The table was often dotted with numerous salads, cold yogurt soup, and baked goods, “but she had the aces she used to draw occasionally,” he says. Among them were cheese-laden recipes from Plovdiv, a town in central Bulgaria where she was from. There was almodrote or a pie of roasted eggplant and kashkaval cheese, chushki burek or roasted red peppers stuffed with white cheese, battered and fried, and a simple cheese and egg souffle with the nickname “dunce’s pie” — so simple that anyone can make it.
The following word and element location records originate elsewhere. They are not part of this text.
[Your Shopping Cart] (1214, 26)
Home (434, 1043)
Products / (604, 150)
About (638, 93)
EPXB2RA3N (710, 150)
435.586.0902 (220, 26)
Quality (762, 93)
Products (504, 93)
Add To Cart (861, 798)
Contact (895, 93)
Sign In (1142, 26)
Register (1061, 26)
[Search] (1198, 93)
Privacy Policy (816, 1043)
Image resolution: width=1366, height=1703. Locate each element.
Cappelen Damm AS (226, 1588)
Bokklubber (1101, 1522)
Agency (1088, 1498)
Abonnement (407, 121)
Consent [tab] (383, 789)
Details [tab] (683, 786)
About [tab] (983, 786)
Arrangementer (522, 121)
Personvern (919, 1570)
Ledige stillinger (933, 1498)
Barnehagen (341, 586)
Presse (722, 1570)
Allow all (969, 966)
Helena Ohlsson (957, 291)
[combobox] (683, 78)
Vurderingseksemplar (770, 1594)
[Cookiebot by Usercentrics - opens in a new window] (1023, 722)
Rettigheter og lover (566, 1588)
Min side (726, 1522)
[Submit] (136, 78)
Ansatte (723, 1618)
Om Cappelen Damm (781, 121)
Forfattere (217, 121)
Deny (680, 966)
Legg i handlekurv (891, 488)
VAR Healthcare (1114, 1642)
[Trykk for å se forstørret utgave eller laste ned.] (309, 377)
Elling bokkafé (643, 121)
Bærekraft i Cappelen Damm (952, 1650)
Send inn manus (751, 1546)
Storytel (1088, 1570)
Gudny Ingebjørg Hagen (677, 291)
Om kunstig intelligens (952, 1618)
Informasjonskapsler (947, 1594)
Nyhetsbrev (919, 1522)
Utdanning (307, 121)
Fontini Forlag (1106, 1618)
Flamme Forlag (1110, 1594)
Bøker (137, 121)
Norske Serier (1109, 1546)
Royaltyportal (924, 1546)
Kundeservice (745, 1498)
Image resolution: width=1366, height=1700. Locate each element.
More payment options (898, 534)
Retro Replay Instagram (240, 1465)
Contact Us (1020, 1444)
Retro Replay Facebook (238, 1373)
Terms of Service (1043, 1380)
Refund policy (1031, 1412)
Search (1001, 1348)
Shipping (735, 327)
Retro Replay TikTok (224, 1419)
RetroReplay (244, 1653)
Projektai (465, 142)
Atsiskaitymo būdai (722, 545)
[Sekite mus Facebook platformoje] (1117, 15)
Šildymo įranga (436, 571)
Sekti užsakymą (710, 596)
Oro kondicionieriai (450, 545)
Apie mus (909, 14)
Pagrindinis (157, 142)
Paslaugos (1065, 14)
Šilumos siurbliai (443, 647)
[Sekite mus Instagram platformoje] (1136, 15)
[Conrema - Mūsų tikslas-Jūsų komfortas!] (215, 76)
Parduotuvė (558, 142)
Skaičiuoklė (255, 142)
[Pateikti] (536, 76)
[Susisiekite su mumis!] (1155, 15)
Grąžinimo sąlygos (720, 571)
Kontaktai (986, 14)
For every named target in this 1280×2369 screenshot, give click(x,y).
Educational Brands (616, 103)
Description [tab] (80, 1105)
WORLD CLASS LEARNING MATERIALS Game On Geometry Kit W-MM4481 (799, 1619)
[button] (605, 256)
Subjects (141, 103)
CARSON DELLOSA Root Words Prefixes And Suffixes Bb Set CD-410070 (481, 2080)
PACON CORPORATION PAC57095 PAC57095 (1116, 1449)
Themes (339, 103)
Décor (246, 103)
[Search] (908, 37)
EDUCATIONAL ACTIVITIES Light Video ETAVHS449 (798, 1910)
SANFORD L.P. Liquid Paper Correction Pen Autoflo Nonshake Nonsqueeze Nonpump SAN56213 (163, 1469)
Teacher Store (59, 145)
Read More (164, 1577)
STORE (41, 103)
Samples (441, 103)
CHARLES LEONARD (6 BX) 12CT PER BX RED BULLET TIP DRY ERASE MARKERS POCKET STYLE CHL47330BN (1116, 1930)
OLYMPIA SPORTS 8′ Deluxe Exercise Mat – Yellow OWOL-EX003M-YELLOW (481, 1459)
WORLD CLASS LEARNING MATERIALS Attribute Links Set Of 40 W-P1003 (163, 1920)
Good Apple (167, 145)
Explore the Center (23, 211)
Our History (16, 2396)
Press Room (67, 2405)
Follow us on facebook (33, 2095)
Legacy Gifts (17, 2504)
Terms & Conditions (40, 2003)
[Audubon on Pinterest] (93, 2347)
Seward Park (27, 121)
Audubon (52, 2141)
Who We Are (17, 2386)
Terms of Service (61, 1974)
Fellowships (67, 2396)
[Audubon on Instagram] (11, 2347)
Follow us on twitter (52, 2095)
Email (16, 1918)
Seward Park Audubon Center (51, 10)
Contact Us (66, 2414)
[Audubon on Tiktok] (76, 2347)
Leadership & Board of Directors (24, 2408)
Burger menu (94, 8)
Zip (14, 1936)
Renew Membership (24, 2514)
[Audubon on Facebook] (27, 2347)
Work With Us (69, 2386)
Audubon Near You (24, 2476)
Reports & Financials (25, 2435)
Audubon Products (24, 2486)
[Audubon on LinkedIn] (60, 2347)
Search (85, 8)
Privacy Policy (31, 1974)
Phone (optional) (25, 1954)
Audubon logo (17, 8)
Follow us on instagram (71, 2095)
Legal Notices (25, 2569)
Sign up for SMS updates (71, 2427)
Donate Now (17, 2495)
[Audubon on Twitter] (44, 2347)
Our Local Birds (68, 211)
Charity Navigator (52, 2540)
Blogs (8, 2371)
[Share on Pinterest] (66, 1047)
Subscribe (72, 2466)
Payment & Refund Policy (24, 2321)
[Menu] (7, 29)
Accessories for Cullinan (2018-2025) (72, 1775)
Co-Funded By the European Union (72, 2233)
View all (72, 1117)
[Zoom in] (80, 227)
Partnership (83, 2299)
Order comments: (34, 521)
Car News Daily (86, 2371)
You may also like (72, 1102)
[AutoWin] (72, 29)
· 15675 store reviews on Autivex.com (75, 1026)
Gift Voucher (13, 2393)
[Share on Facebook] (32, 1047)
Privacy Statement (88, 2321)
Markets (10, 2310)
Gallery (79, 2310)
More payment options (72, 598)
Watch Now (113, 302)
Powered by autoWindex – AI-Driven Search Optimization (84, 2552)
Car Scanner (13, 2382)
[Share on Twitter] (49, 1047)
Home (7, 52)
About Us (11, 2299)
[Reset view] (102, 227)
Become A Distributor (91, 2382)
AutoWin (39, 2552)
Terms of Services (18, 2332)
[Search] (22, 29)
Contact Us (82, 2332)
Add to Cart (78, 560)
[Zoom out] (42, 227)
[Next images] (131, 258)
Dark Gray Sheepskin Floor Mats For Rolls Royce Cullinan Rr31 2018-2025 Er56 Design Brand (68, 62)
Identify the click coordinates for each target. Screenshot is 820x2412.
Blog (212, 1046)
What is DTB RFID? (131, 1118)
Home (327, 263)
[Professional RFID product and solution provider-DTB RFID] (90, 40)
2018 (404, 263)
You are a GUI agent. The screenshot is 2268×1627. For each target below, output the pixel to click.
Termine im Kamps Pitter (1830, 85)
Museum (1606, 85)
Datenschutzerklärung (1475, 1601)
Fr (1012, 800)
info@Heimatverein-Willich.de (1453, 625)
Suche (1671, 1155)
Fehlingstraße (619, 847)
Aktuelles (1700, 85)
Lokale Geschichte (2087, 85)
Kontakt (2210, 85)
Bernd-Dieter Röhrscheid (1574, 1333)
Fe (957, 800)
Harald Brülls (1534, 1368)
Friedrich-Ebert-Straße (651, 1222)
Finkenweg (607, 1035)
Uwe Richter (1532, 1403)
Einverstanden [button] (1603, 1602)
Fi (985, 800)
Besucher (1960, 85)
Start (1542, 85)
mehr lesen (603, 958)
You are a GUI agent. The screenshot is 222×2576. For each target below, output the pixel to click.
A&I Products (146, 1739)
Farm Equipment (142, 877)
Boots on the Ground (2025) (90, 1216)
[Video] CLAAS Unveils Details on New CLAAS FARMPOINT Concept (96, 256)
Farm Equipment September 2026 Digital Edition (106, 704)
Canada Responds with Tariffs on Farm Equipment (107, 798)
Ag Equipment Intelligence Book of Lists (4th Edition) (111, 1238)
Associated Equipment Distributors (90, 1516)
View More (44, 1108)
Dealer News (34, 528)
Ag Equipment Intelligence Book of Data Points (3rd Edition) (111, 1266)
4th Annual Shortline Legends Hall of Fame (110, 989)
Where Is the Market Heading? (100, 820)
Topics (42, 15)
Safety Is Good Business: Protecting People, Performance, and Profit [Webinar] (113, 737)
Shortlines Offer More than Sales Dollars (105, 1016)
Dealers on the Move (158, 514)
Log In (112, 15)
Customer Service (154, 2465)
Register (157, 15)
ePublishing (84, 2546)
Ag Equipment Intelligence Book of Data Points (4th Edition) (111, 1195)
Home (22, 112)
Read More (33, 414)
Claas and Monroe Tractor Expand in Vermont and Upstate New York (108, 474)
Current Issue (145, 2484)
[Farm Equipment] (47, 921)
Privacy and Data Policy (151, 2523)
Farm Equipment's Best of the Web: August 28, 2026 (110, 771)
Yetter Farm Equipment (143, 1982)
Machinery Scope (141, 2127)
“Bulgarians eat a lot of dairy,” Ron jokes in an Israeli accent tinged with a warm lilt giving away his deep love of Jamaican music and culture, which he works to promote in Israel through festivals and DJing. “It doesn’t require a holiday,” like Shavuot, to eat a cheese-filled meal, but Hilda’s recipes match the traditions of the upcoming festival perfectly.
She held to them tightly as her family escaped Europe in the early 1940s when she was a teenager. In Bulgaria, her father was the local doctor and her family was part of the prominent Arie family, but they had to leave behind nearly all of their belongings. Like many emigres from the Balkans, they settled in Tel Aviv in the Levinsky neighborhood and struggled in the 1950s during a national era of austerity.
Still, Hilda managed to develop a philosophy of l’art de vivre, or the art of living. She embraced the beautiful things in life and had a golden touch with her work. She was a painter and archeological restorer, she sewed her clothes. “She had the hands of an artist...anything she touched — it was the golden touch,” Ron says.
His grandmother never taught him to cook. But from the time he was in 8th grade, Ron spent nearly every afternoon after school with her. “I just observed her and tried to get as much information” as he could, he says. When he began cooking on his own as a young teen, “I used to call [her] every time before I started.” He would ask her about the ingredients and process. “Then after years of practice,” he says, he hosted Passover dinner and invited Hilda as a guest to try his rendition of her recipes. He remembers waiting for her reaction. “She fully endorsed my cooking,” Ron says.
Today when Ron makes Hilda’s recipes, he does so to Jamaican music or sometimes old Turkish music, an influence from his father’s side of the family, much of which came to Israel from Izmir in Turkey. His aunt Ketty was the cook for that side of the family, carrying on Ron’s grandmother’s recipes like handrajo, a Ladino word for a rag you use to clean the floor. “It’s a kind of nasty name for a dish,” Ron concedes, but the result is anything but. It’s a crisp log of puff pastry filled with eggplant, onions, and tomatoes, that he says pairs well with Bulgarian recipes from Hilda.
Ron, who went on to cook professionally and to organize private dinners in Tel Aviv focused on Jamaican cuisine, hopes to host a tribute dinner focused on “Hilda’s recipes from A to Z, the stuff you don’t find [anymore],” he says. Until then, he’ll continue to make them at home — jamming to reggae as he goes along.